Prior to the Company’s IPO and related recapitalization on June 1, 2011, there were issued and outstanding 100,000 shares of Class A preferred stock, 2,850 shares of
Class B preferred stock, 20,848,847 shares of Class A common stock and 5,964,489 shares of Class B common stock. In the recapitalization consummated on June 1, 2011,
all shares of preferred stock and all notes not repaid with the net proceeds received by the Company in the IPO were exchanged for shares of common stock in accordance
with the Recapitalization Agreement. In addition, each share of Class B common stock was exchanged for one share of common stock. See Note 18.
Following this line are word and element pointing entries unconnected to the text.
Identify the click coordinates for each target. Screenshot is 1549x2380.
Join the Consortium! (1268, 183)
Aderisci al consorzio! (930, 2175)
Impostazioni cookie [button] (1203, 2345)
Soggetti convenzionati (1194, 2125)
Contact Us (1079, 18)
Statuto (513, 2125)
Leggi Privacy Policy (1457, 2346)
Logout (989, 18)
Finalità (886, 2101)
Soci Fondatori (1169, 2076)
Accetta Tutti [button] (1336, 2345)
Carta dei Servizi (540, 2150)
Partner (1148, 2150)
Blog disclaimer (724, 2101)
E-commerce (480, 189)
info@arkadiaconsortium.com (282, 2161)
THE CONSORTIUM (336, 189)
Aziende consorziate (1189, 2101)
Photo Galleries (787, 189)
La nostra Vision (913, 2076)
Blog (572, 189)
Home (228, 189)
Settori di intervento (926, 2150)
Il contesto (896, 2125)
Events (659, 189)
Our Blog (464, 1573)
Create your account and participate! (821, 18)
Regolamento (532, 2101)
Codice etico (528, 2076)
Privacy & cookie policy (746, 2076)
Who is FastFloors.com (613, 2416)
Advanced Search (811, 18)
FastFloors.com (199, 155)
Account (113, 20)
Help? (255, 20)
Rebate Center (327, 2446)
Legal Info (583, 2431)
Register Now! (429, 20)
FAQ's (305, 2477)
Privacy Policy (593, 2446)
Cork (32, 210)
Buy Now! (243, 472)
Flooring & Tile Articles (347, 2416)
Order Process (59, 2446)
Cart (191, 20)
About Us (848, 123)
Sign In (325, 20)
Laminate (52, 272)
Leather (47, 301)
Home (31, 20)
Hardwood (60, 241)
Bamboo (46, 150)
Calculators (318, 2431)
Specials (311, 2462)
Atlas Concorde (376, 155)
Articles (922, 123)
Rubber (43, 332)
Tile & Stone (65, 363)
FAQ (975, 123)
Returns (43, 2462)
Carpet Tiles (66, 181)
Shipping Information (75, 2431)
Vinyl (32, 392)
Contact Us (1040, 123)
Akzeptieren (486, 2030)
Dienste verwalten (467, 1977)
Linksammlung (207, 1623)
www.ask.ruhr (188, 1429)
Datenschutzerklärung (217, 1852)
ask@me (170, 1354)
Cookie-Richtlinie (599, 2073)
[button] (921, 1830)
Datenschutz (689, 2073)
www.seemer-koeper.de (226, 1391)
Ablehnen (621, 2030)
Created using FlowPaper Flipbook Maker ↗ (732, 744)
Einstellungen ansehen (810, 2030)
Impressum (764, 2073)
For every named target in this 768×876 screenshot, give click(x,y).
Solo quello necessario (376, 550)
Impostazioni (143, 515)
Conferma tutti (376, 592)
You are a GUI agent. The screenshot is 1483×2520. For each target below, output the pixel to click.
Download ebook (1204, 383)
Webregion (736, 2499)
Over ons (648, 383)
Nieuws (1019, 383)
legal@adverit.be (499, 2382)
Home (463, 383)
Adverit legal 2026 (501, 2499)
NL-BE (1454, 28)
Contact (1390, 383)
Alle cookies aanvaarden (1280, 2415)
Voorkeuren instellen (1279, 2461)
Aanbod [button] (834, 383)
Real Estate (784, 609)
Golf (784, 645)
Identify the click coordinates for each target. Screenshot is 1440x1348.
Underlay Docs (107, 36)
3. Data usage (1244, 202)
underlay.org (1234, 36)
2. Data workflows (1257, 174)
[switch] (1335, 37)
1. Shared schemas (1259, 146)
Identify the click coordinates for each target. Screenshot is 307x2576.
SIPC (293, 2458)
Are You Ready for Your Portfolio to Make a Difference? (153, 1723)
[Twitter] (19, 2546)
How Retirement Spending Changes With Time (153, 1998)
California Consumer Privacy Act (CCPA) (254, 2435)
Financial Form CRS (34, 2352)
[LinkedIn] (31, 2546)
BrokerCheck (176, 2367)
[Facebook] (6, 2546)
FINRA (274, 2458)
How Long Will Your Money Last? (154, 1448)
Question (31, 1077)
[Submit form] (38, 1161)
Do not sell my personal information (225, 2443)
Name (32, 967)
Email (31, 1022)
The Company has stock plans under which directors, officers, key employees, and consultants of the Company may be granted restricted stock awards, stock options
and other equity-based instruments as a means of promoting the Company’s long-term growth and profitability. The plans are intended to encourage participants to
contribute to and participate in the success of the Company.
The Company's board of directors adopted, and the Company's stockholders approved, the Amended and Restated 2005 Incentive Stock Plan, or the 2005 Stock Plan,
effective January 1, 2008. The total number of shares of common stock authorized for issue pursuant to awards granted under the 2005 Stock Plan was 2,500,000
shares. The
2005 Stock Plan provided for the grant of non-qualified stock options, stock appreciation rights, restricted stock, performance shares, phantom stock, restricted stock units
and other awards that are valued in whole or in part by reference to the Company's stock.